A letter-for-letter copy of the listing is required, with no pictures in it.

## THE RECORDS
######
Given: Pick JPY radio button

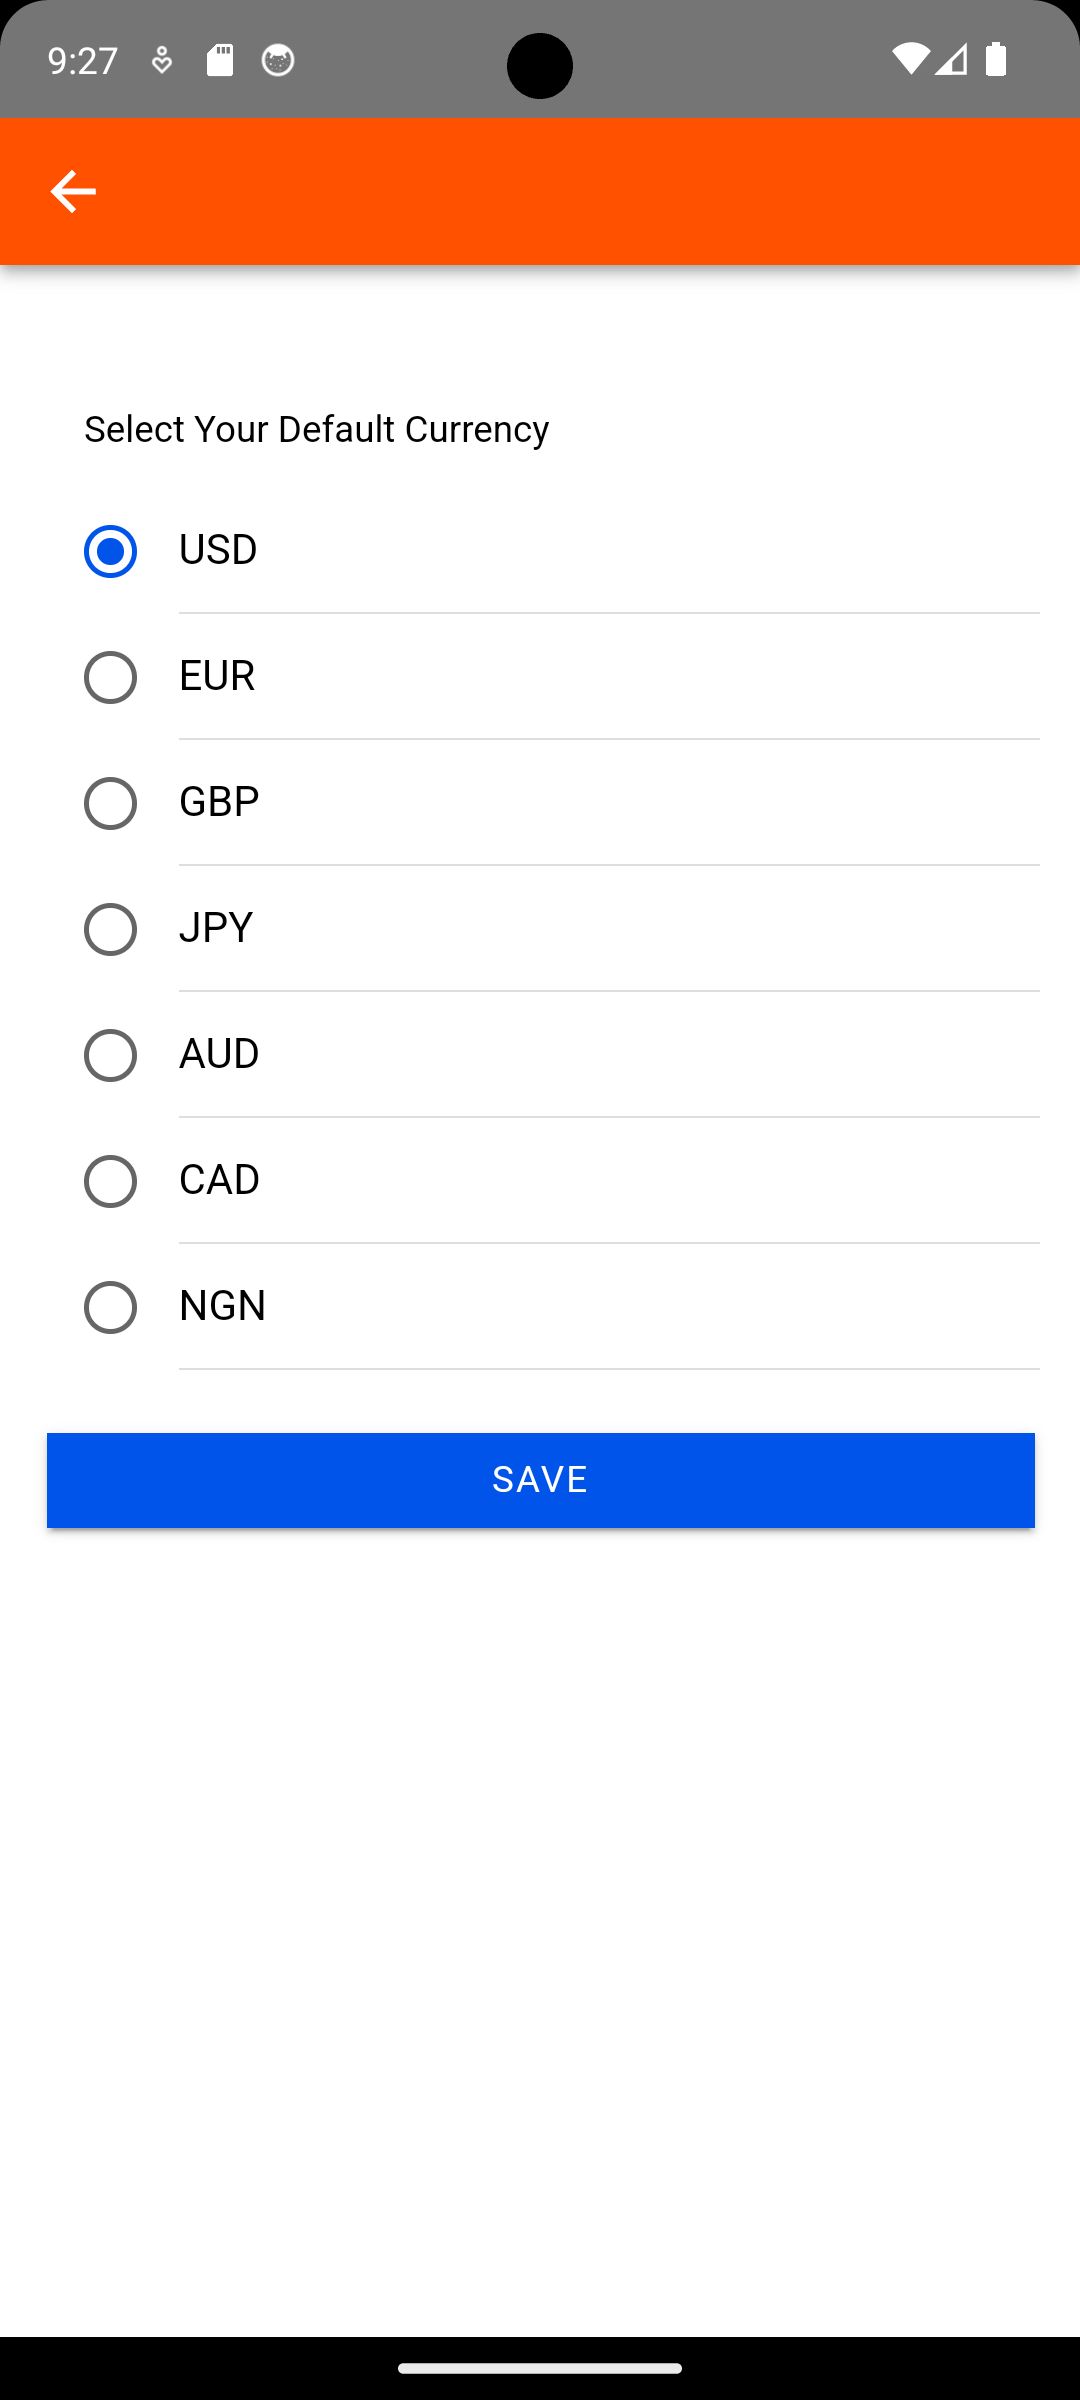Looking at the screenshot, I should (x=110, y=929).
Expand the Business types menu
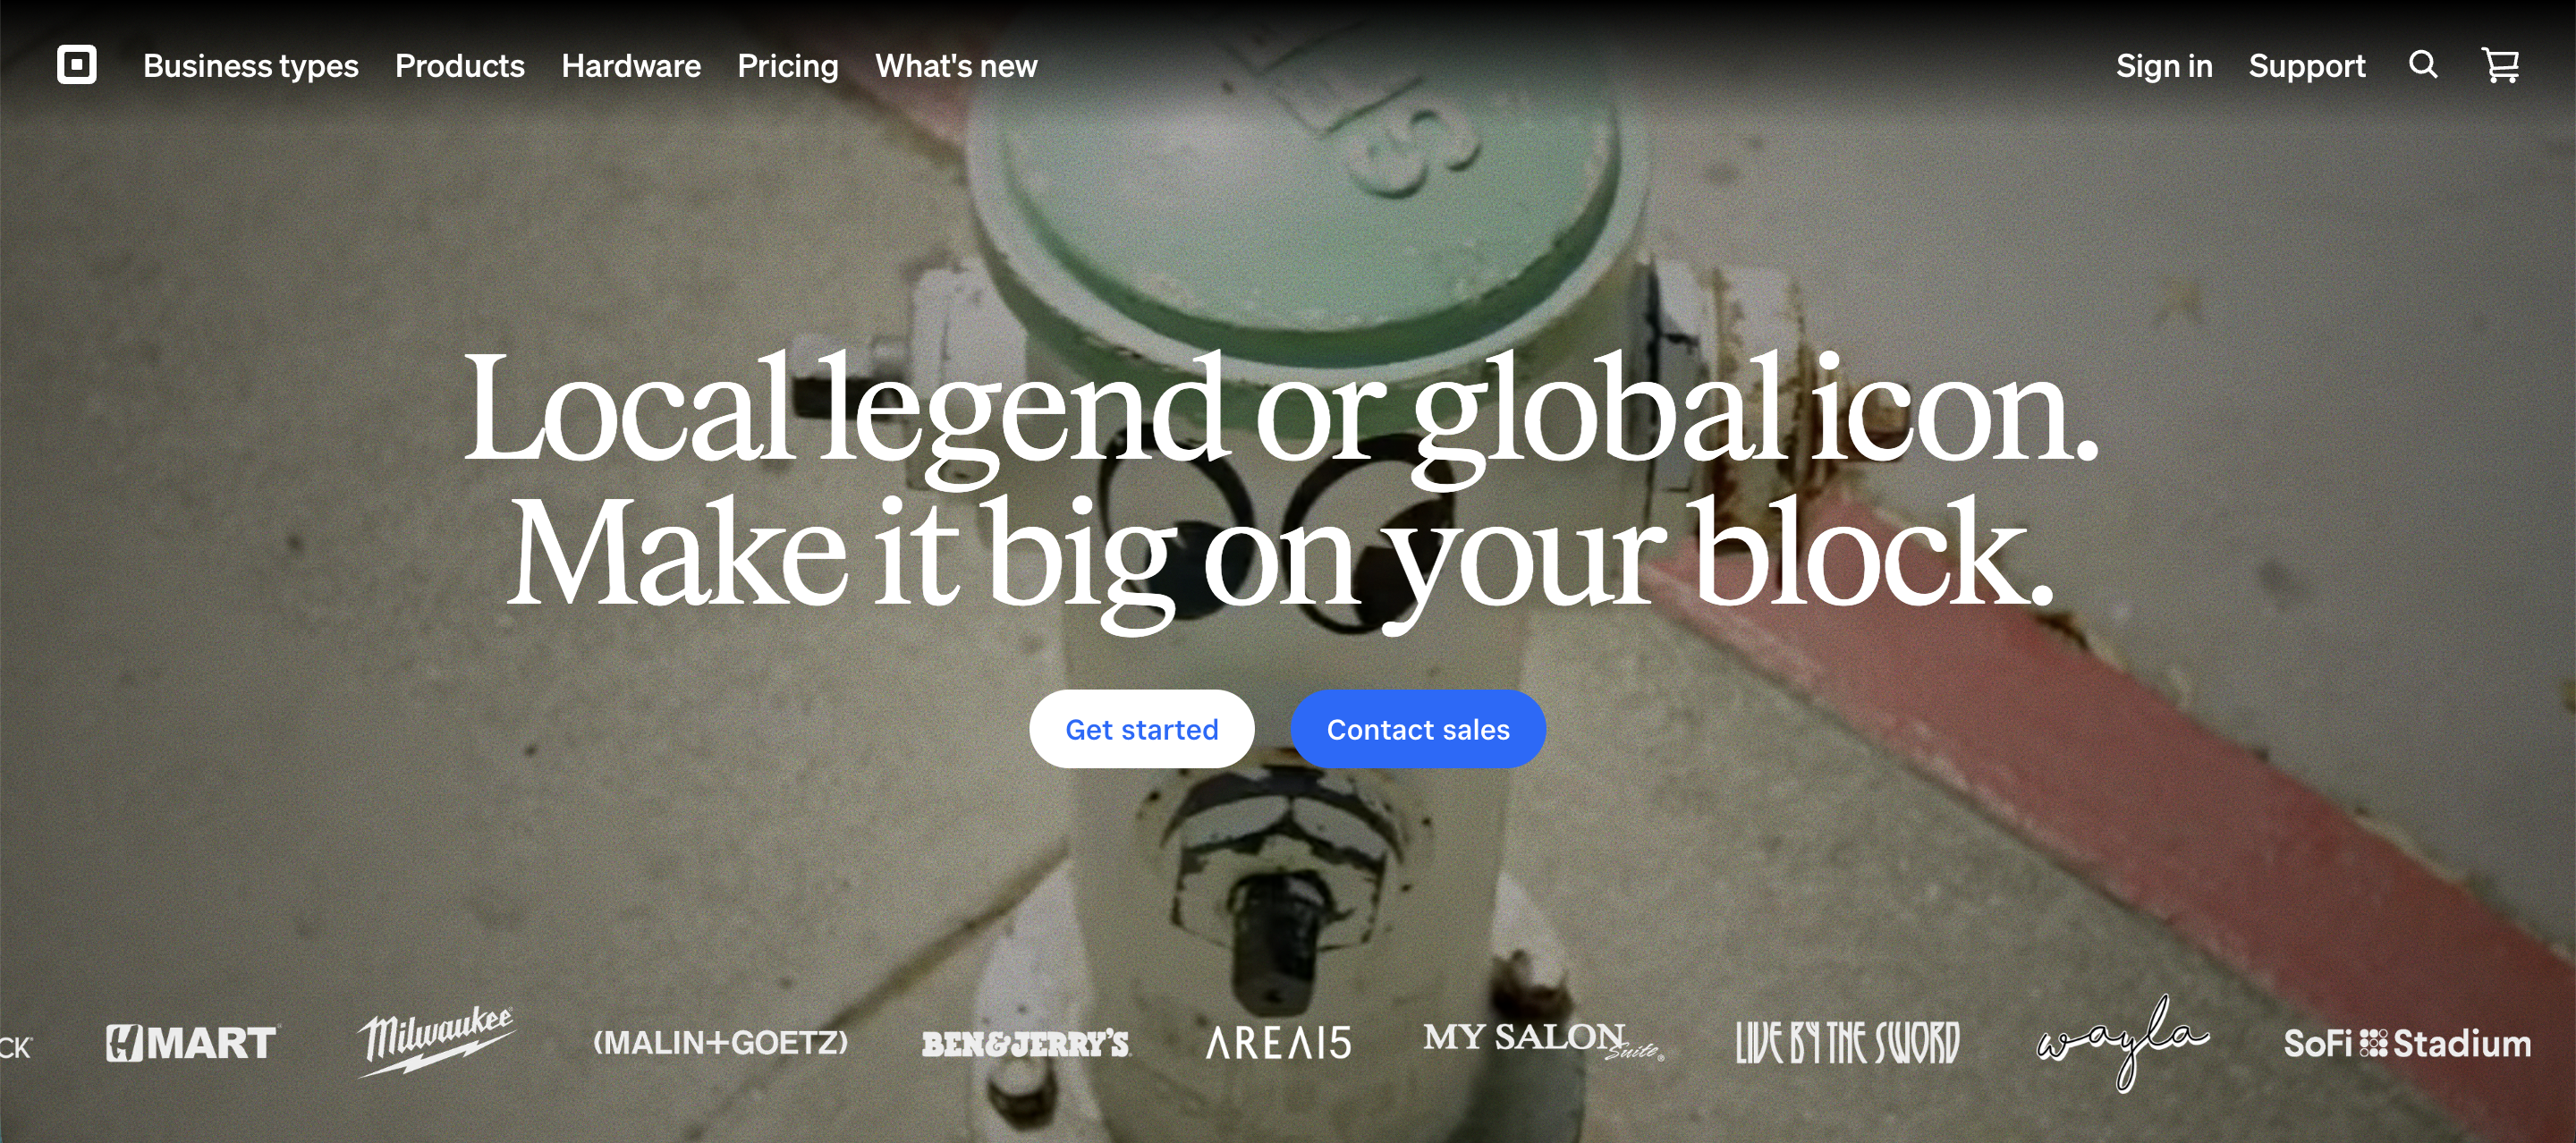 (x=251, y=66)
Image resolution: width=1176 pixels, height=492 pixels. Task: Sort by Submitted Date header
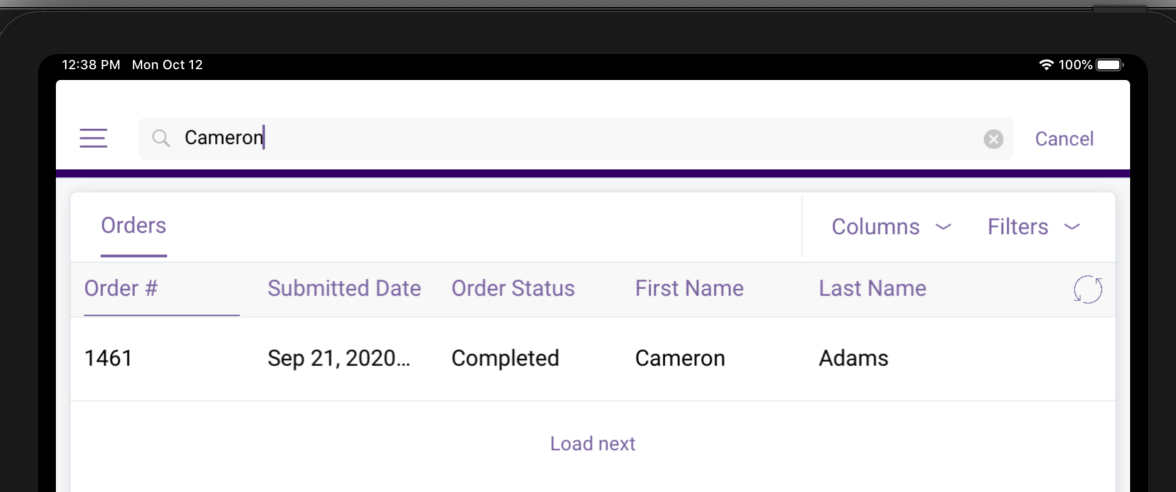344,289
######
## OUTPUT BELOW
Given: Pick JPY radio button

Looking at the screenshot, I should (x=110, y=929).
Expand the Business types menu
 (x=251, y=66)
Image resolution: width=1176 pixels, height=492 pixels. Task: Sort by Submitted Date header
344,289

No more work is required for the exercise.